• Extract to read:
—————
27 November 2006

On Weill and Nash's "That's Him"

Just fabulous. This image alone is all you need to know.
So, Kurt Weill, Ogden Nash, and S. J. Perelman wrote a Broadway musical for Marlene Dietrich about the goddess, Venus, doing her best with contemporary New York City way back during World War II. Dietrich toyed with them for months, batting them around like a semi-interested cat who knew the mouse's final outcome, until she finally rejected the project in the eleventh hour. This made Weill so angry that he cursed her out auf Deutsch, which is reportedly the only time he ever used his mother tongue after he moved to the States. Anyway, I told you that story to tell you this one.

"Say hello to Miss No-Talent."
—————
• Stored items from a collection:
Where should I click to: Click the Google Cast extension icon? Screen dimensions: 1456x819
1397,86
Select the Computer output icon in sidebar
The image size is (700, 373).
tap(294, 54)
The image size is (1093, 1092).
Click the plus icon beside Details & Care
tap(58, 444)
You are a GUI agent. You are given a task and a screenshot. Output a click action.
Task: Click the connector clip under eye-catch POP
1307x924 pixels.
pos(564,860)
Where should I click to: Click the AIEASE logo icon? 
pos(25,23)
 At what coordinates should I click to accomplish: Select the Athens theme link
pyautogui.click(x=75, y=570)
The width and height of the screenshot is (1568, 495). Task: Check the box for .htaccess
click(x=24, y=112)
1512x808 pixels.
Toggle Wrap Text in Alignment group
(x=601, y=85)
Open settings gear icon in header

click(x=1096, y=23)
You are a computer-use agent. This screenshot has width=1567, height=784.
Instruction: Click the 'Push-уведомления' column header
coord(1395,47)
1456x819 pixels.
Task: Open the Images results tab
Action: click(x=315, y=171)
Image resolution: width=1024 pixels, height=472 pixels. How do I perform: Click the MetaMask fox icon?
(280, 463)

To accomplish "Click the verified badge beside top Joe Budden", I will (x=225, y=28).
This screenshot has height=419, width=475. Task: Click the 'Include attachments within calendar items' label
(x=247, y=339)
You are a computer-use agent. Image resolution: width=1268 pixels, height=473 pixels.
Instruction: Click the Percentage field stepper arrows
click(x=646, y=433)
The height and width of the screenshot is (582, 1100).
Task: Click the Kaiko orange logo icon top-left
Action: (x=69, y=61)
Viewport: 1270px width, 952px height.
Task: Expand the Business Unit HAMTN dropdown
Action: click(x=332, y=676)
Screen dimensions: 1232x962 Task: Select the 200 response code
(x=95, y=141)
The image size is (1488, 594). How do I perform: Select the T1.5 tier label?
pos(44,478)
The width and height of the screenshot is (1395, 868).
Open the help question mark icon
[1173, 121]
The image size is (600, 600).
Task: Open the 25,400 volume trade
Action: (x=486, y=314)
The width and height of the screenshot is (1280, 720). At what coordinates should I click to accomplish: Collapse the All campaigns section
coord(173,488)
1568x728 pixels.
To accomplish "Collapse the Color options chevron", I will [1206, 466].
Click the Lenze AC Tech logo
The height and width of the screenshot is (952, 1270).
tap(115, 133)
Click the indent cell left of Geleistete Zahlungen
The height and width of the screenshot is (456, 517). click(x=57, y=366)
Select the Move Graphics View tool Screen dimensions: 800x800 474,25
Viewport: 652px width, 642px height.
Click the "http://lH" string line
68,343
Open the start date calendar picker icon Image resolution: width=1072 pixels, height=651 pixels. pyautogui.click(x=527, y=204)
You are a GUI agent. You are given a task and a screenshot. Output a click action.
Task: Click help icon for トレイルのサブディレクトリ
—————
• Required work:
a: In the post about Weill and Nash's "That's Him" above, pull out everything from "So, Kurt Weill, Ogden" down to "you this one.".
b: In the post about Weill and Nash's "That's Him," which performer was the Broadway musical about Venus written for?

• Full answers:
a:
So, Kurt Weill, Ogden Nash, and S. J. Perelman wrote a Broadway musical for Marlene Dietrich about the goddess, Venus, doing her best with contemporary New York City way back during World War II. Dietrich toyed with them for months, batting them around like a semi-interested cat who knew the mouse's final outcome, until she finally rejected the project in the eleventh hour. This made Weill so angry that he cursed her out auf Deutsch, which is reportedly the only time he ever used his mother tongue after he moved to the States. Anyway, I told you that story to tell you this one.

b: Marlene Dietrich